# AVAILABLE DATA
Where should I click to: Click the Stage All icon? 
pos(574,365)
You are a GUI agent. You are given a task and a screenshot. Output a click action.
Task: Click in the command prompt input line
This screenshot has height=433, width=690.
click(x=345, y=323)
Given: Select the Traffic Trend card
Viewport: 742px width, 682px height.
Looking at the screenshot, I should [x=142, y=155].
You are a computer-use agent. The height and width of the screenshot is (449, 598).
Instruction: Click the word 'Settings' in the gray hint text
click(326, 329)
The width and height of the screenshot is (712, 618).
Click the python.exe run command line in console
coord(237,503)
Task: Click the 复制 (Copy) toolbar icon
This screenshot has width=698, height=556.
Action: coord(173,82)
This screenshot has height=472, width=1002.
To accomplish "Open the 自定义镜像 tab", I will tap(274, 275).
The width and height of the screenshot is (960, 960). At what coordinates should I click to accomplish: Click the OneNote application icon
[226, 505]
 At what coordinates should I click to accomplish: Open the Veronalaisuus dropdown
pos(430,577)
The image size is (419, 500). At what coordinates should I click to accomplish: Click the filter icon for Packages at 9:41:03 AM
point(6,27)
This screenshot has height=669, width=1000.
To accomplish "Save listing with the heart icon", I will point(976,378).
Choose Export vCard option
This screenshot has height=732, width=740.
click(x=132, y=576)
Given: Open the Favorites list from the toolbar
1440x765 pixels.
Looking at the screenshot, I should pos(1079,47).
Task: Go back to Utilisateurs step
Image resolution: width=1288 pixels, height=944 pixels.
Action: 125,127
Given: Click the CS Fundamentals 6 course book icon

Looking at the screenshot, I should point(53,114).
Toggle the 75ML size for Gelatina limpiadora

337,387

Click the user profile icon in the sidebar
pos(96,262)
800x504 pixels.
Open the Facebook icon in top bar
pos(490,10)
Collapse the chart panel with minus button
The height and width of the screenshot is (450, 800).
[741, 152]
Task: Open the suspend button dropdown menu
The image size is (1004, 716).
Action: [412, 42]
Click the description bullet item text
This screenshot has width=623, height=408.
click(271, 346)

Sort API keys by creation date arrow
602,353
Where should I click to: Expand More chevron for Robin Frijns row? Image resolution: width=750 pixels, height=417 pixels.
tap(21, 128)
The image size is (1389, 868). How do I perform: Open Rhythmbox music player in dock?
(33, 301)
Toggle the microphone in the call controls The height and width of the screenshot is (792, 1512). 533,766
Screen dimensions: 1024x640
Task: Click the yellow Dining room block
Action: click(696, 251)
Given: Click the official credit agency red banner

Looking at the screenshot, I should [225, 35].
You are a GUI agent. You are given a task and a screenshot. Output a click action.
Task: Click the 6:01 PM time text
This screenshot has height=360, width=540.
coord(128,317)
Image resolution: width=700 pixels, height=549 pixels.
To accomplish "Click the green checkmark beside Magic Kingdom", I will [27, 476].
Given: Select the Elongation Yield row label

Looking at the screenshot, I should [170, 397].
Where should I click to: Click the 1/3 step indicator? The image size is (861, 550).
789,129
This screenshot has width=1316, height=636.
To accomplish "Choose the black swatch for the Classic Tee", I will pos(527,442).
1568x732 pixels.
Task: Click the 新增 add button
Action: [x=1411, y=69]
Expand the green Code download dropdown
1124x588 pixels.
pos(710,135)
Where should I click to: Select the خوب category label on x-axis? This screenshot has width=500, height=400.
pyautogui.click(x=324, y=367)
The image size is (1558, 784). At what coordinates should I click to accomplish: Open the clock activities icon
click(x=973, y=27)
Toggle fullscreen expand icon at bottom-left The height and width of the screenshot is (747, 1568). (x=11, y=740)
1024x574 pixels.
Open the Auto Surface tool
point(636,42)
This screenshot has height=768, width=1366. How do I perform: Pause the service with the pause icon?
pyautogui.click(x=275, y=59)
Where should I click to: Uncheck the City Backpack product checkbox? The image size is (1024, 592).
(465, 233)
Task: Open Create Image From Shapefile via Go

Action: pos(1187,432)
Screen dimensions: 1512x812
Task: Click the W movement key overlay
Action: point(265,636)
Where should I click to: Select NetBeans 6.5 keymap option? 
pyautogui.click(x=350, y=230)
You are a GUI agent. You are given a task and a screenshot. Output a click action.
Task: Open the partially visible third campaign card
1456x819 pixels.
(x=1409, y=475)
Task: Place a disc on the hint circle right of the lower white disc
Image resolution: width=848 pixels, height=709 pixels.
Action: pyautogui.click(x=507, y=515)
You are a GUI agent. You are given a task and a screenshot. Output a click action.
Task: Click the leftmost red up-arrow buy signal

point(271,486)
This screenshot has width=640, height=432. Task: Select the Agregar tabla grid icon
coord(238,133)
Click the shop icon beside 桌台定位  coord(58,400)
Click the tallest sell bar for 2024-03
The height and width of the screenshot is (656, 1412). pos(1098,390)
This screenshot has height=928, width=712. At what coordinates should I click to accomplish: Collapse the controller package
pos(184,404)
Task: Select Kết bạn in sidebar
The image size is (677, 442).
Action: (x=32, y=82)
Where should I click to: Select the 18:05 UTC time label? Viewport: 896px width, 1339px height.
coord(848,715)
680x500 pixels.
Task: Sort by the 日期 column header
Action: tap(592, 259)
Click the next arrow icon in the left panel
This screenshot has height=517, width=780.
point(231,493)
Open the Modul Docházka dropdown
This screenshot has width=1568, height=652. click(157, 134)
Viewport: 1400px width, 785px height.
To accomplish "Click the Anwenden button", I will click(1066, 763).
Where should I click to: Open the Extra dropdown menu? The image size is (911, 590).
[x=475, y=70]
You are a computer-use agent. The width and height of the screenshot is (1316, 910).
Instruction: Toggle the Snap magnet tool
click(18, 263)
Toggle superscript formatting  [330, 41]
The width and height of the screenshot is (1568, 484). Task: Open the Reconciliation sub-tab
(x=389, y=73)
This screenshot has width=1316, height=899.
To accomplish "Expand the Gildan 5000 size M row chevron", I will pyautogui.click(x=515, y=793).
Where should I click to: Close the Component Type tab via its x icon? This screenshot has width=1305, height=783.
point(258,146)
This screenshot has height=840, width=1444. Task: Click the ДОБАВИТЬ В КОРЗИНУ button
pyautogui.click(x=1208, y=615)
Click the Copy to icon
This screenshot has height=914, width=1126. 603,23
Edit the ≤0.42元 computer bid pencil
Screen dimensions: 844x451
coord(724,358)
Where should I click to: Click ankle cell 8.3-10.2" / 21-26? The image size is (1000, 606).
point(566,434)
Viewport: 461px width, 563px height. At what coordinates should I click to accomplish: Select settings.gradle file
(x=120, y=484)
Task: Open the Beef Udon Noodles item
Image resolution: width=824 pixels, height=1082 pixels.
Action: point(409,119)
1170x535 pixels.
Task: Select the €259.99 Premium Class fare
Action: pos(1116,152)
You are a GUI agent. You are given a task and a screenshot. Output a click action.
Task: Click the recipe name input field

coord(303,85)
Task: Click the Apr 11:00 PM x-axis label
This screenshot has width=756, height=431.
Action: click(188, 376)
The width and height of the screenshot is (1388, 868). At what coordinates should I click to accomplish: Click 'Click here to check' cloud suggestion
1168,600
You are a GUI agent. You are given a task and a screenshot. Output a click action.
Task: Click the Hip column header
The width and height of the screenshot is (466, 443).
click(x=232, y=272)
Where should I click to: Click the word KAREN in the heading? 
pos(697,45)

# WHAT THE EXERCISE ASKS
Every entry must be repeated exactly; none may be skipped.

# WRITTEN RESPONSE
Where should I click to: Click the Stage All icon? 
pos(574,365)
You are a GUI agent. You are given a task and a screenshot. Output a click action.
Task: Click in the command prompt input line
This screenshot has height=433, width=690.
click(x=345, y=323)
Given: Select the Traffic Trend card
Viewport: 742px width, 682px height.
Looking at the screenshot, I should [x=142, y=155].
You are a computer-use agent. The height and width of the screenshot is (449, 598).
Instruction: Click the word 'Settings' in the gray hint text
click(326, 329)
The width and height of the screenshot is (712, 618).
Click the python.exe run command line in console
coord(237,503)
Task: Click the 复制 (Copy) toolbar icon
This screenshot has width=698, height=556.
Action: coord(173,82)
This screenshot has height=472, width=1002.
To accomplish "Open the 自定义镜像 tab", I will tap(274, 275).
The width and height of the screenshot is (960, 960). At what coordinates should I click to accomplish: Click the OneNote application icon
[226, 505]
 At what coordinates should I click to accomplish: Open the Veronalaisuus dropdown
pos(430,577)
The image size is (419, 500). At what coordinates should I click to accomplish: Click the filter icon for Packages at 9:41:03 AM
point(6,27)
This screenshot has height=669, width=1000.
To accomplish "Save listing with the heart icon", I will point(976,378).
Choose Export vCard option
This screenshot has height=732, width=740.
click(x=132, y=576)
Given: Open the Favorites list from the toolbar
1440x765 pixels.
Looking at the screenshot, I should pos(1079,47).
Task: Go back to Utilisateurs step
Image resolution: width=1288 pixels, height=944 pixels.
Action: 125,127
Given: Click the CS Fundamentals 6 course book icon

Looking at the screenshot, I should point(53,114).
Toggle the 75ML size for Gelatina limpiadora

337,387

Click the user profile icon in the sidebar
pos(96,262)
800x504 pixels.
Open the Facebook icon in top bar
pos(490,10)
Collapse the chart panel with minus button
The height and width of the screenshot is (450, 800).
[741, 152]
Task: Open the suspend button dropdown menu
The image size is (1004, 716).
Action: [412, 42]
Click the description bullet item text
This screenshot has width=623, height=408.
click(271, 346)

Sort API keys by creation date arrow
602,353
Where should I click to: Expand More chevron for Robin Frijns row? Image resolution: width=750 pixels, height=417 pixels.
tap(21, 128)
The image size is (1389, 868). How do I perform: Open Rhythmbox music player in dock?
(33, 301)
Toggle the microphone in the call controls The height and width of the screenshot is (792, 1512). 533,766
Screen dimensions: 1024x640
Task: Click the yellow Dining room block
Action: click(696, 251)
Given: Click the official credit agency red banner

Looking at the screenshot, I should [225, 35].
You are a GUI agent. You are given a task and a screenshot. Output a click action.
Task: Click the 6:01 PM time text
This screenshot has height=360, width=540.
coord(128,317)
Image resolution: width=700 pixels, height=549 pixels.
To accomplish "Click the green checkmark beside Magic Kingdom", I will [27, 476].
Given: Select the Elongation Yield row label

Looking at the screenshot, I should [170, 397].
Where should I click to: Click the 1/3 step indicator? The image size is (861, 550).
789,129
This screenshot has width=1316, height=636.
To accomplish "Choose the black swatch for the Classic Tee", I will pos(527,442).
1568x732 pixels.
Task: Click the 新增 add button
Action: [x=1411, y=69]
Expand the green Code download dropdown
1124x588 pixels.
pos(710,135)
Where should I click to: Select the خوب category label on x-axis? This screenshot has width=500, height=400.
pyautogui.click(x=324, y=367)
The image size is (1558, 784). At what coordinates should I click to accomplish: Open the clock activities icon
click(x=973, y=27)
Toggle fullscreen expand icon at bottom-left The height and width of the screenshot is (747, 1568). (x=11, y=740)
1024x574 pixels.
Open the Auto Surface tool
point(636,42)
This screenshot has height=768, width=1366. How do I perform: Pause the service with the pause icon?
pyautogui.click(x=275, y=59)
Where should I click to: Uncheck the City Backpack product checkbox? The image size is (1024, 592).
(465, 233)
Task: Open Create Image From Shapefile via Go

Action: pos(1187,432)
Screen dimensions: 1512x812
Task: Click the W movement key overlay
Action: point(265,636)
Where should I click to: Select NetBeans 6.5 keymap option? 
pyautogui.click(x=350, y=230)
You are a GUI agent. You are given a task and a screenshot. Output a click action.
Task: Open the partially visible third campaign card
1456x819 pixels.
(x=1409, y=475)
Task: Place a disc on the hint circle right of the lower white disc
Image resolution: width=848 pixels, height=709 pixels.
Action: pyautogui.click(x=507, y=515)
You are a GUI agent. You are given a task and a screenshot. Output a click action.
Task: Click the leftmost red up-arrow buy signal

point(271,486)
This screenshot has width=640, height=432. Task: Select the Agregar tabla grid icon
coord(238,133)
Click the shop icon beside 桌台定位  coord(58,400)
Click the tallest sell bar for 2024-03
The height and width of the screenshot is (656, 1412). pos(1098,390)
This screenshot has height=928, width=712. At what coordinates should I click to accomplish: Collapse the controller package
pos(184,404)
Task: Select Kết bạn in sidebar
The image size is (677, 442).
Action: (x=32, y=82)
Where should I click to: Select the 18:05 UTC time label? Viewport: 896px width, 1339px height.
coord(848,715)
680x500 pixels.
Task: Sort by the 日期 column header
Action: tap(592, 259)
Click the next arrow icon in the left panel
This screenshot has height=517, width=780.
point(231,493)
Open the Modul Docházka dropdown
This screenshot has width=1568, height=652. click(157, 134)
Viewport: 1400px width, 785px height.
To accomplish "Click the Anwenden button", I will click(1066, 763).
Where should I click to: Open the Extra dropdown menu? The image size is (911, 590).
[x=475, y=70]
You are a computer-use agent. The width and height of the screenshot is (1316, 910).
Instruction: Toggle the Snap magnet tool
click(18, 263)
Toggle superscript formatting  [330, 41]
The width and height of the screenshot is (1568, 484). Task: Open the Reconciliation sub-tab
(x=389, y=73)
This screenshot has width=1316, height=899.
To accomplish "Expand the Gildan 5000 size M row chevron", I will pyautogui.click(x=515, y=793).
Where should I click to: Close the Component Type tab via its x icon? This screenshot has width=1305, height=783.
point(258,146)
This screenshot has height=840, width=1444. Task: Click the ДОБАВИТЬ В КОРЗИНУ button
pyautogui.click(x=1208, y=615)
Click the Copy to icon
This screenshot has height=914, width=1126. 603,23
Edit the ≤0.42元 computer bid pencil
Screen dimensions: 844x451
coord(724,358)
Where should I click to: Click ankle cell 8.3-10.2" / 21-26? The image size is (1000, 606).
point(566,434)
Viewport: 461px width, 563px height. At what coordinates should I click to accomplish: Select settings.gradle file
(x=120, y=484)
Task: Open the Beef Udon Noodles item
Image resolution: width=824 pixels, height=1082 pixels.
Action: point(409,119)
1170x535 pixels.
Task: Select the €259.99 Premium Class fare
Action: pos(1116,152)
You are a GUI agent. You are given a task and a screenshot. Output a click action.
Task: Click the recipe name input field

coord(303,85)
Task: Click the Apr 11:00 PM x-axis label
This screenshot has width=756, height=431.
Action: click(188, 376)
The width and height of the screenshot is (1388, 868). At what coordinates should I click to accomplish: Click 'Click here to check' cloud suggestion
1168,600
You are a GUI agent. You are given a task and a screenshot. Output a click action.
Task: Click the Hip column header
The width and height of the screenshot is (466, 443).
click(x=232, y=272)
Where should I click to: Click the word KAREN in the heading? 
pos(697,45)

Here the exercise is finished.